The Broad's Nusbaum agrees that target sequencing will have some staying power. "No matter how cheap it is to sequence a genome, as long as the cost of your sequence capture methods is measurably less, then it is going to be cheaper to do targeting," he says. "I don't know that we'll always be doing targeting — certainly we may not always be doing it with this kind of avidity — but over the next few years, it is going to be important because of what is does to the statistics."
Of course, the efficiency of a capture approach — and the break point where it becomes a better move to switch over to whole genome sequencing — will depend on the individual study. Right now, UCSD's Frazer points out, Shendure needed 12 samples for his exome sequencing project and, in the future, it could be just as cost-effective to sequence 12 whole genomes.
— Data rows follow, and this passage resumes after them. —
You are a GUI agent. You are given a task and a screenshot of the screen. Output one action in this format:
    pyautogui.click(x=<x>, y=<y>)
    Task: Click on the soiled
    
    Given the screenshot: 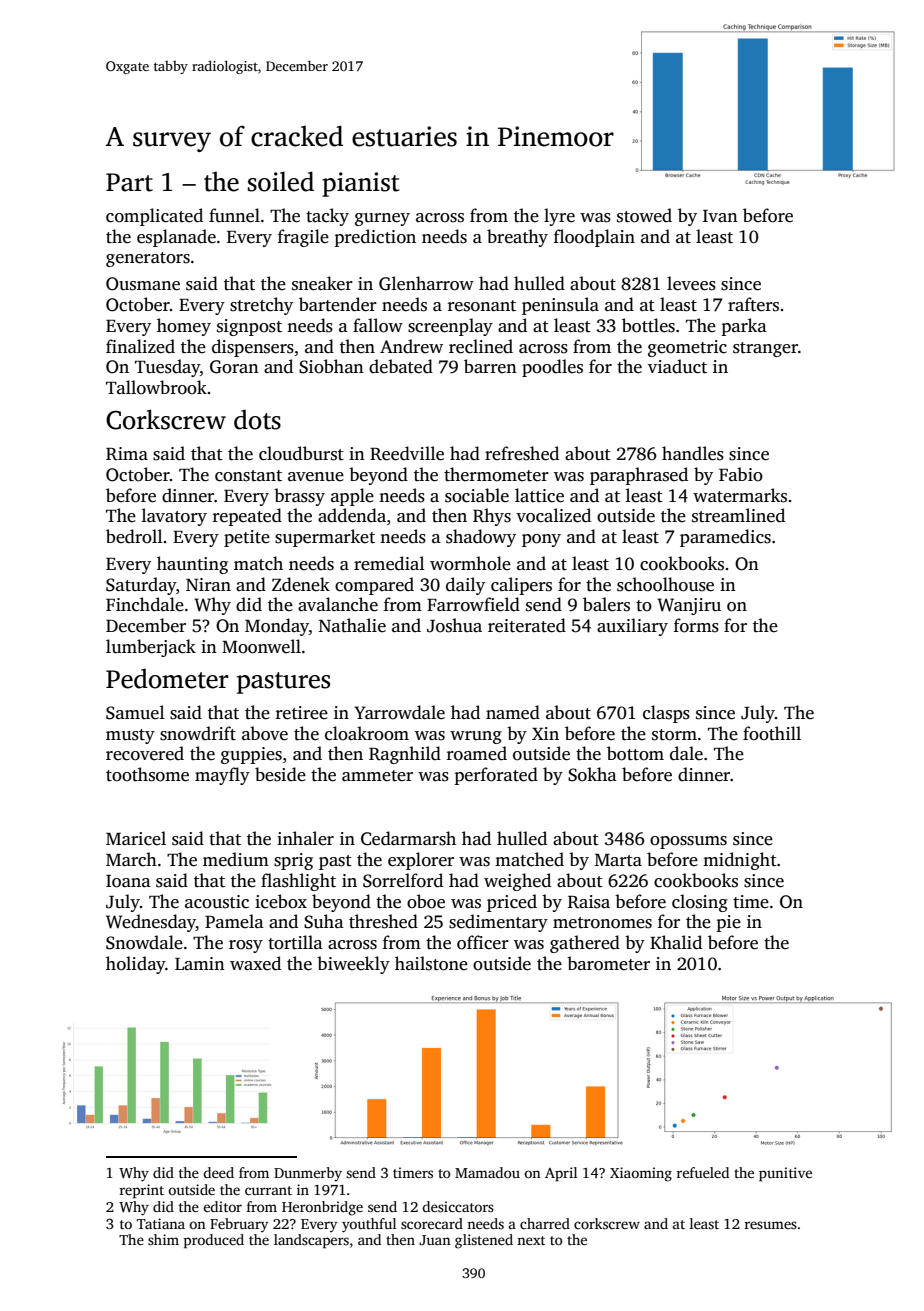 What is the action you would take?
    pyautogui.click(x=281, y=181)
But, she adds, a different type of study, such as a study of a few hundred genes of interest in a population of heterogeneous cancer cells, will need a deeper look into the sequence, especially to find mutations that occur in 1 percent or fewer of the cells. "That may be further off in the future for phasing out targeting sequencing," Frazer says. "You're going to have to sequence it deep enough that you are looking at it as if it were 200 different genomes for one sample."
Furthermore, CSHL's Hodges points out that many labs don't have the capacity to sequence genomes to completion. "While sequencing whole genomes is becoming more widespread and the genome centers are able to do this, I think for normal labs that are interested in a particular disease phenotype, they know the region of interest that they want to sequence and they want to do this in many samples ... this will be very useful," she says.
Of course, the drawback over using capture methods is that you still are only looking at regions in the genome that you choose to look at. "We know you are giving something up," Nusbaum says. "Things we understand happen in open reading frames. We know what to do with the things that we find. ... Yes, we're looking under the light. We believe that most things are under the light, but we are also aware of what we're giving up."